These large government software projects end up costing way more than they should pretty much every time. The process is just broken. There's way too much design by committee and tying the hands of the people who are doing the actual work, preventing them from implementing the correct solution and instead making them implement the one the disconnected-from-reality specification writers decided on.
Then they have to go back an iterate the correct solution, which involves more committee meetings at huge expense and rewriting documents and disseminating them to everybody...
The CA government engaged the vendor, IBM, after they had decided on a list of requirements from what they wanted from a solution. In your argument you say that the hands of the people doing the actual work were tied. Well that's the vendor, and so no, their hands weren't tied.
And not sure if you've ever worked at a project like this but the committee meetings aren't expensive. They are basically free. And there often should be far more of them. The real cost comes from major changes in the design too late in the project plan.

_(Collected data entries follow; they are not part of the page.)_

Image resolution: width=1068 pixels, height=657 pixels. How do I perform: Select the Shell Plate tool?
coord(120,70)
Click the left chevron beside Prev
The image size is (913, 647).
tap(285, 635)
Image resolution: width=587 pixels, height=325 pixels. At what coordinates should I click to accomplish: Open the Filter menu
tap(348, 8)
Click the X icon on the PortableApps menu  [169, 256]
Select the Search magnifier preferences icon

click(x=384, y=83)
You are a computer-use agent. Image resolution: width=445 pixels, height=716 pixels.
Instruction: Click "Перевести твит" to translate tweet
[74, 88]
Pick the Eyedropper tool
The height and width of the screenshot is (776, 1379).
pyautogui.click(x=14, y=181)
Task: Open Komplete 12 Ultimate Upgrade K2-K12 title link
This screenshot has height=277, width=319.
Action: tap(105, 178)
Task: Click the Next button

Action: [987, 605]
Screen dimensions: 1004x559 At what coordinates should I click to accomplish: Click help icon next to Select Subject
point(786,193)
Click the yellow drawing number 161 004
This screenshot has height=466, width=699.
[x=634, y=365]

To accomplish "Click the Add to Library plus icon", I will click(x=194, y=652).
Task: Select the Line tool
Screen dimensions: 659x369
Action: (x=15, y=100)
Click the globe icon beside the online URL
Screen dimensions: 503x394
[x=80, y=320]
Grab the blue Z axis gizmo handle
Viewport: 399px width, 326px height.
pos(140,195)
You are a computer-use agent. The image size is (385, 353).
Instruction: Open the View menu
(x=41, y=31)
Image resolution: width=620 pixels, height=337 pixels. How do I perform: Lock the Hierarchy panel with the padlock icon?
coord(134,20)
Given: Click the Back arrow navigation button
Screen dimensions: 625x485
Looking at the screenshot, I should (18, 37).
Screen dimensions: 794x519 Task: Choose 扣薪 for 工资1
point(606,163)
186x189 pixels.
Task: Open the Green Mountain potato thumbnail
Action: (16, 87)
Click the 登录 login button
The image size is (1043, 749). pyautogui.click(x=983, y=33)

Committee meeting take the time of multiple people. They are absolutely not free. People's time is by far the biggest expense in a development project like this.
In the long run they can save money (getting everybody on the same page to avoid conflicts in the future), but you're paying up front for that. In practice the value of the meetings decreases with frequency (in the reducto ad absurdum case 100% of your time is spent in committee meetings and nothing gets done).
Only engaging with the vendor after the requirements were drawn up is what I'm talking about. They contract with IBM and hand over a 2,000 page document describing their requirements, then discover that it's impossible to implement and end up spending many years and millions of dollars on trying to fix it.
> but the committee meetings aren't expensive. They are basically free. And there often should be far more of them. The real cost comes from major changes in the design too late in the project plan.
> The term was coined as a metaphor to illuminate Parkinson’s Law of Triviality. Parkinson observed that a committee whose job is to approve plans for a nuclear power plant may spend the majority of its time on relatively unimportant but easy-to-grasp issues, such as what materials to use for the staff bikeshed, while neglecting the design of the power plant itself, which is far more important but also far more difficult to criticize constructively. It was popularized in the Berkeley Software Distribution community by Poul-Henning Kamp[1] and has spread from there to the software industry at large.
Often multiple smaller/medium-sized systems are better for the particular task than one large. Even more so for taxation and payroll systems where taxation/regulation varies greatly.
IBM can claim that they have indeed delivered the thing that was ordered, while CA remain disappointed that the effect they had in mind is missing.
In Canada's defense though, it's sometimes hard to find someone who will even take on contracts of this magnitude. Getting good terms, even more so.